Teradata this week revealed it will deliver in the third quarter a platform designed specifically to enable artificial intelligence (AI) agents to safely discover and access data at scale across highly distributed computing environments.

The Teradata Autonomous Knowledge Platform has been designed from the ground up to unify the management of structured and unstructured data in a way that provides the business context AI agents need to repeatedly sense, decide, and act reliably, says Sumeet Arora, chief product officer for Teradata.

Rather than requiring organizations to add a separate overlay to achieve that goal, Teradata is embedding those capabilities directly into its data management platform, he added.

The core platform provides AI agents with a workspace, dubbed Tera, to access execution environments that are invoked via a natural language interface. Tera supports multiple modes for data analysis using Tera Analyze, coding with Tera Code, and multi-agent system automation and orchestration using a forthcoming Tera Claw tool. Organizations can also make use of a Teradata AI Studio tool to build, activate and govern AI agents.

There is also a set of pre-built agents that perform tasks such as managing infrastructure or driving operational efficiency to ensure cost optimization using the Teradata Cloud platform.

Finally, the company later this year plans to make available a turnkey Teradata Factory option for deploying the Teradata Autonomous Knowledge Platform in an on-premises IT environment to ensure strict data residency and regulatory requirements are maintained.

At the core of the Teradata Autonomous Knowledge Platform is the massively parallel processing (MPP) architecture the company developed, which in turn is layered on top of a unified block and object storage platform that supports both the Apache Iceberg and Delta Lake formats. As a result, every data and model interaction can be governed via the metadata that Teradata already tracks.

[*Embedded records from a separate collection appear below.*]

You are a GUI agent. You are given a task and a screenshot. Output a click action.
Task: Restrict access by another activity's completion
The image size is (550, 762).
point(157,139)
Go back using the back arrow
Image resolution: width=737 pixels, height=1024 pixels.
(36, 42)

That approach is fundamentally different from other agentic AI platforms because the data fabric that provides the guardrails for governing AI agents is built into the platform, says Arora. “There’s no need to waste time moving data around,” he says.

In effect, the knowledge an organization has can now be instrumented in a way that enables an AI agent to safely act on it, adds Arora.

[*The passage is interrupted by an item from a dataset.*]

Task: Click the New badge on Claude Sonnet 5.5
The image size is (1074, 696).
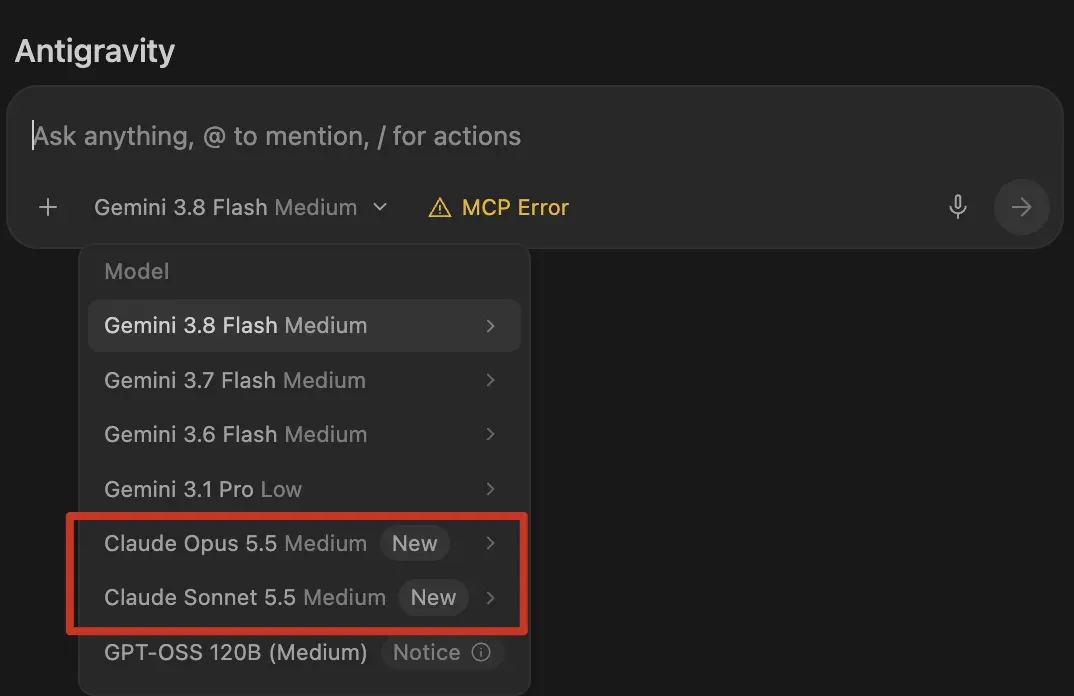Action: pyautogui.click(x=433, y=597)
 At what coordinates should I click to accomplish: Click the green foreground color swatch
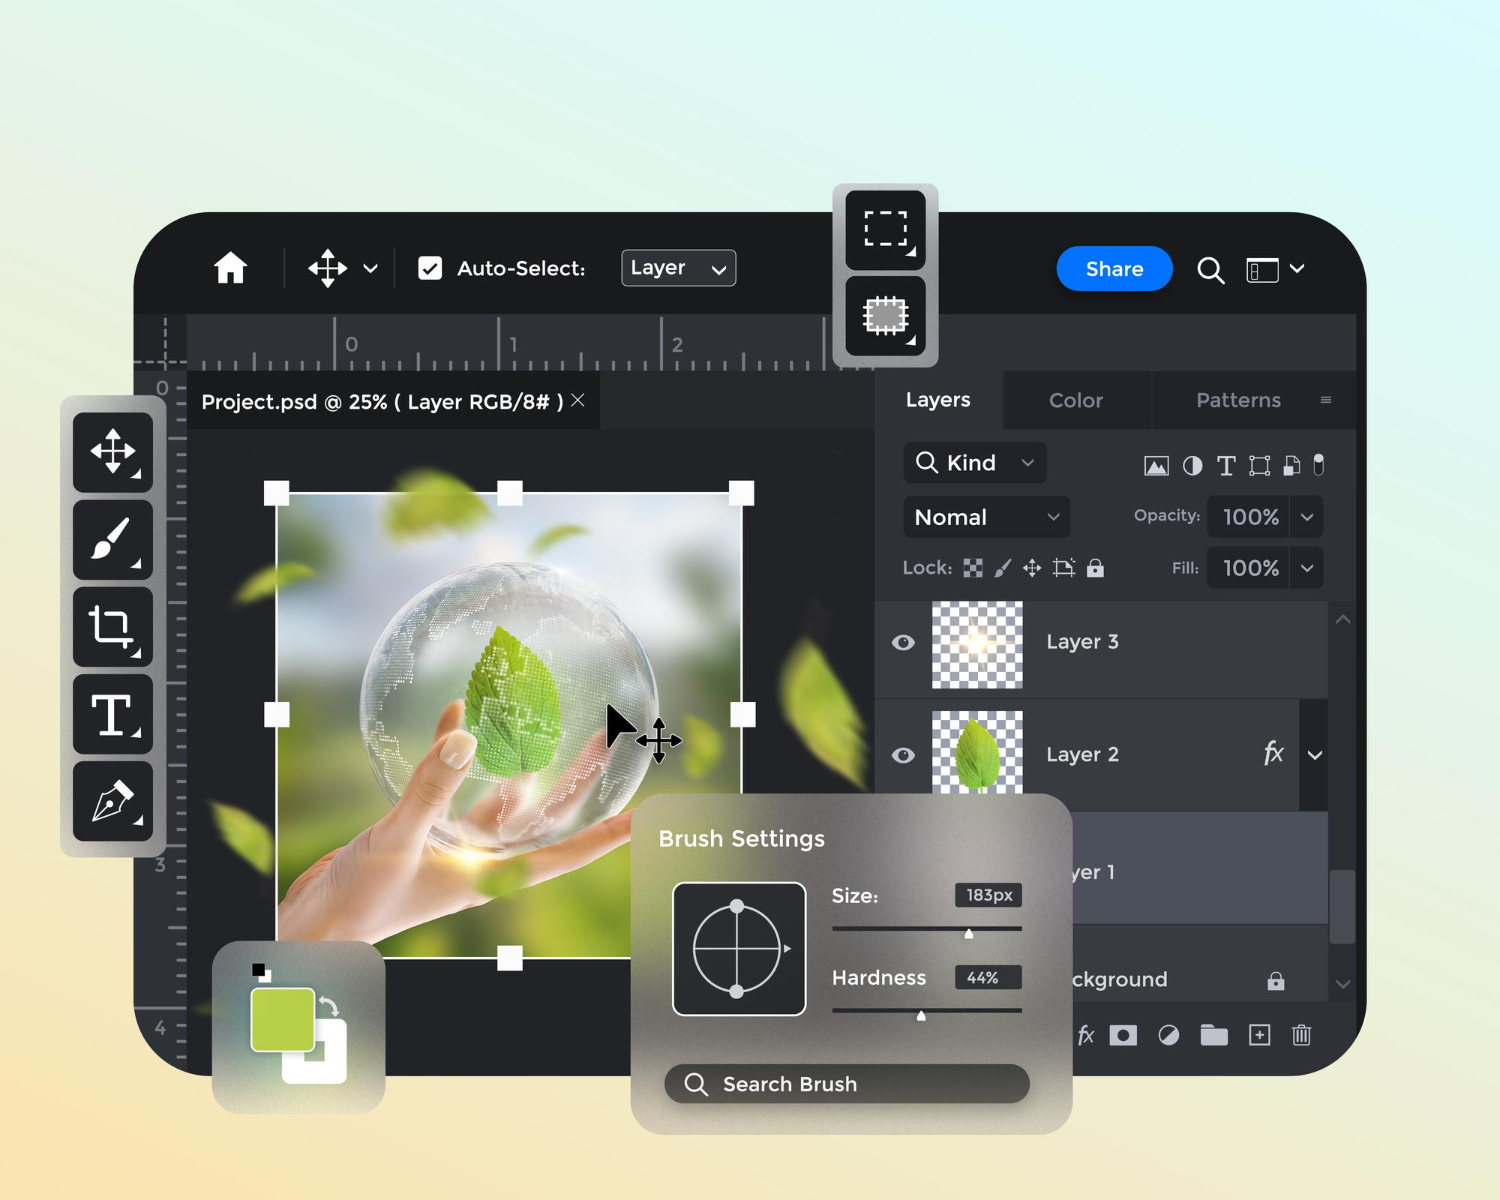point(282,1019)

It’s not clear to what degree organizations will be revisiting the platforms used to process and analyze data in the age of AI. A recent Futurum Group report, however, forecasts the global data intelligence, analytics, and infrastructure (DIAI) market will grow at a 17% compound annual growth rate to exceed $1.2 trillion by 2031.

The one thing that is certain is that data is going to be the key to any successful agentic AI initiative. After all, the more effort there is to ensure that only data of the highest quality is exposed to AI agents, the less likely it becomes there will be an unexpected outcome. Of course, given the probabilistic nature of any AI agent, there will always be a need to validate the output, so each organization will ultimately need to determine what degree of actual autonomy they want to provide to their AI agents.